I've come across this GitHub issue because I've recently been experiencing the same exception and it is possibly the same root cause. I wrote the following code to open an AWS CUR file to process it:

    response = s3.get_object(Bucket=s3_bucket, Key=s3_key)
    gzipped = GzipFile(None, 'rb', fileobj=response['Body'])
    data = TextIOWrapper(gzipped)
    reader = csv.DictReader(data)
    for row in reader:
        process_cur_row(row, match_account)

It is the iterator (for row in reader) that is blowing up with errors like 55831137 read, but total bytes expected is 145096346.

So do I need to rewrite this code to download the file, gunzip it and then iterate over it?

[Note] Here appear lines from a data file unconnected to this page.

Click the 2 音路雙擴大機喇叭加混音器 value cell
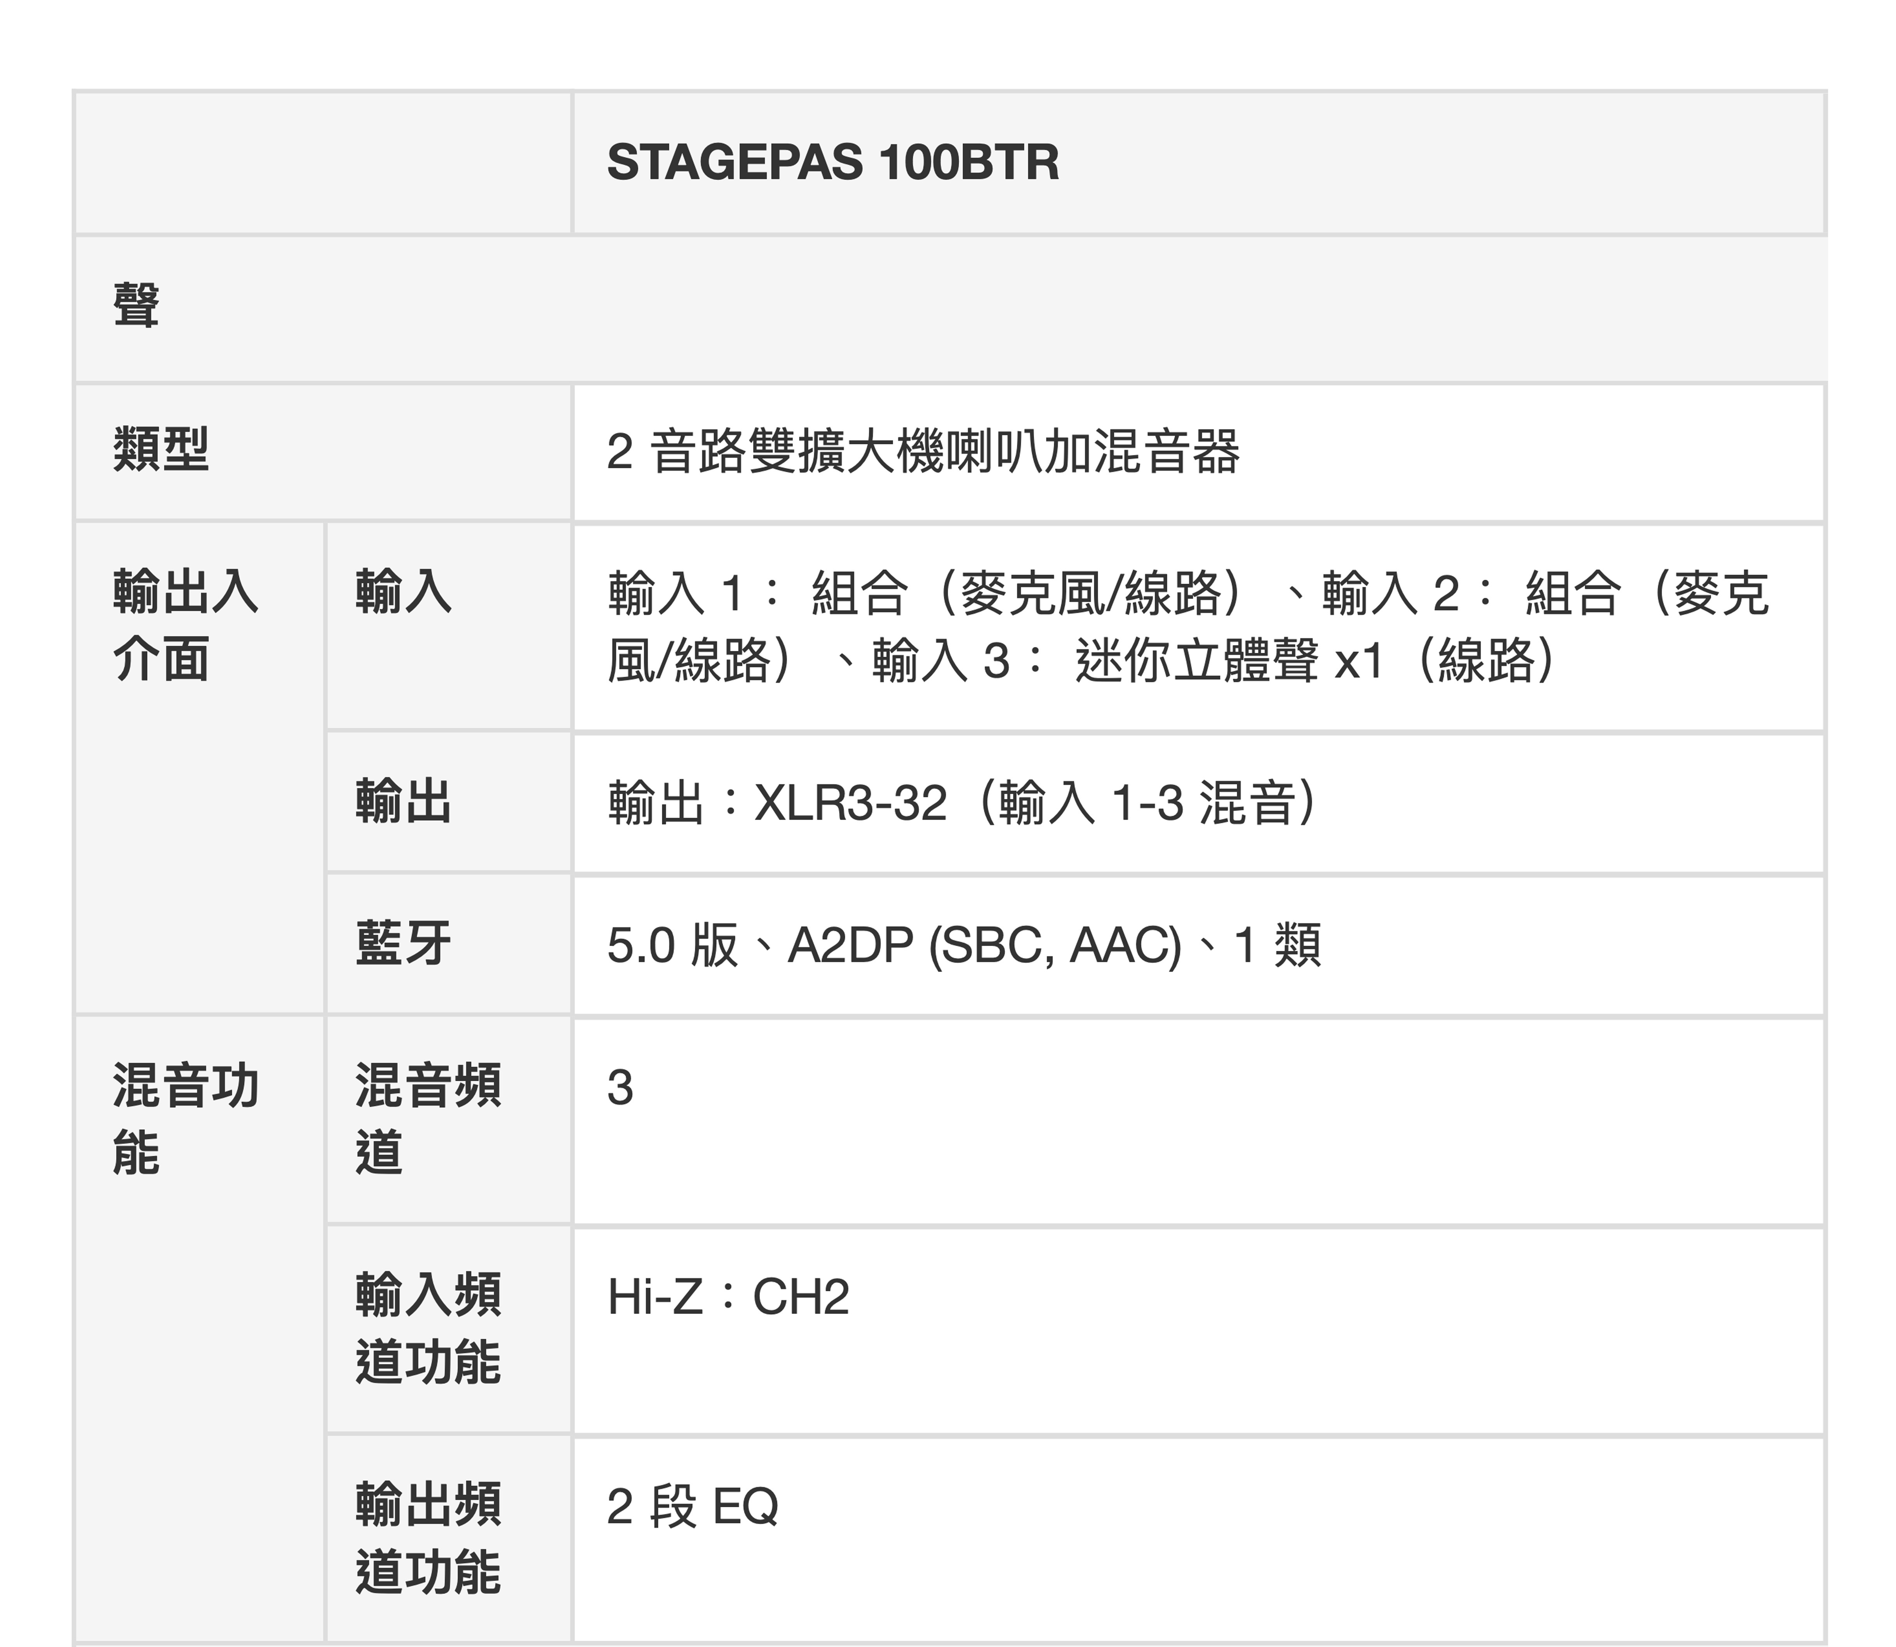1896x1647 pixels. [x=923, y=452]
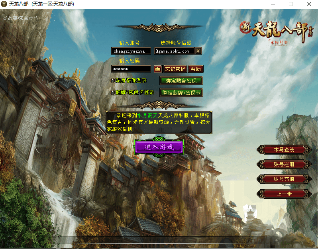This screenshot has height=249, width=318.
Task: Open 账号充值 account recharge
Action: pos(284,179)
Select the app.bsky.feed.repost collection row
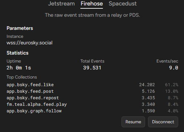The height and width of the screenshot is (132, 184). point(92,98)
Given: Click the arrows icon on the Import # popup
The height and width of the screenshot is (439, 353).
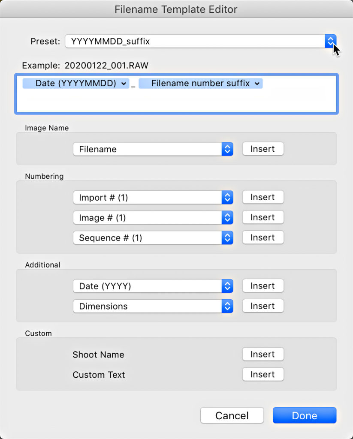Looking at the screenshot, I should [x=228, y=197].
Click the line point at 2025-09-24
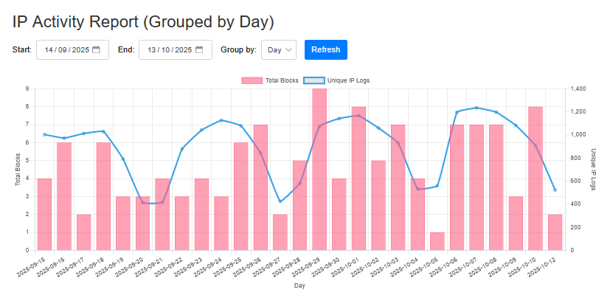 tap(221, 120)
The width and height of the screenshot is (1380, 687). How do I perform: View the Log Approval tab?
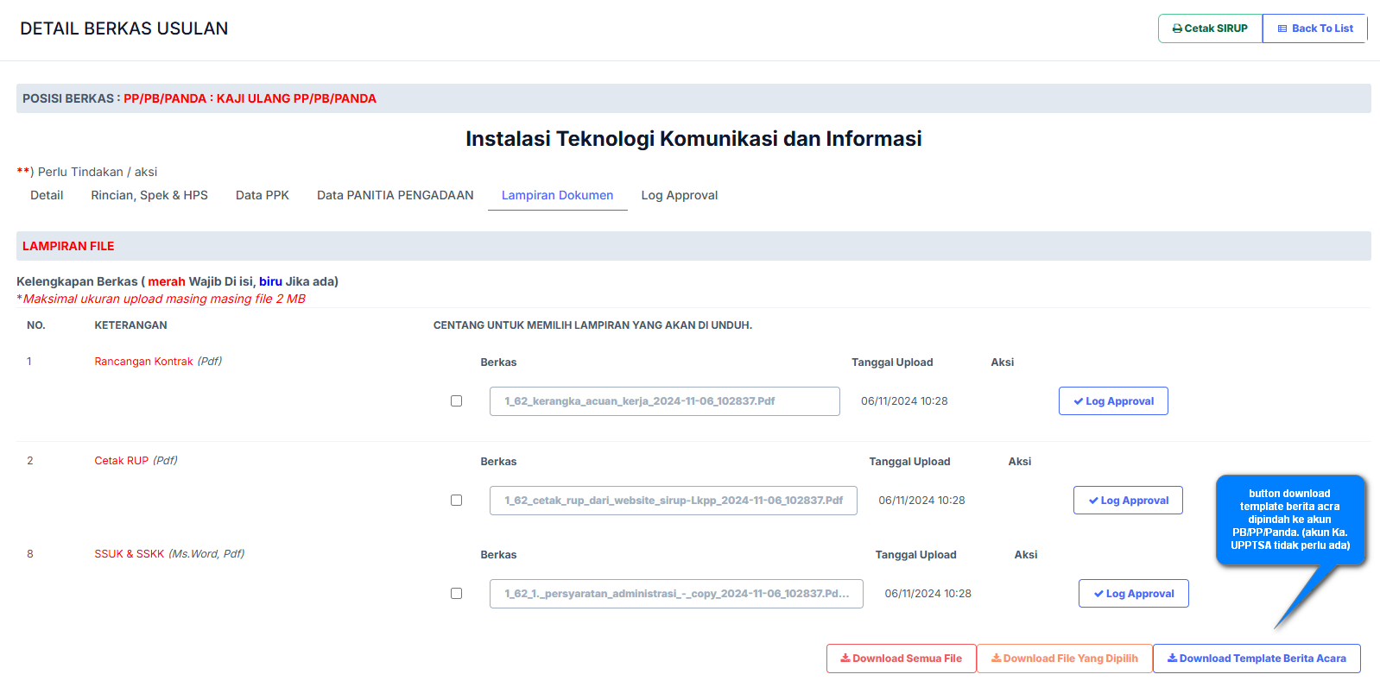tap(679, 195)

A shame if I do but that is what previous comments for workarounds seem to be suggesting ...

Austin-Tan commented 8 months ago

I've implemented @codexceed 's solution and it works great, thank you!

But now I'm wondering, since we're all arriving at this issue from using boto3's _iterlines() method, wouldn't we also resolve our issue by increasing the chunk_size parameter? Doesn't this also similarly grab in larger chunks from S3?

Or is the key difference that this still keeps open the raw stream for the entire operation, whereas our solution makes requests at longer intervals for larger chunks?

codexceed commented 8 months ago

@Austin-Tan , larger chunks mean longer connection sessions, which in turn means that boto3 is more likely to timeout it before completion. Hence, the multiple small chunk requests.

rokj commented 6 months ago

I am also experiencing this problem, but only on windows client python client.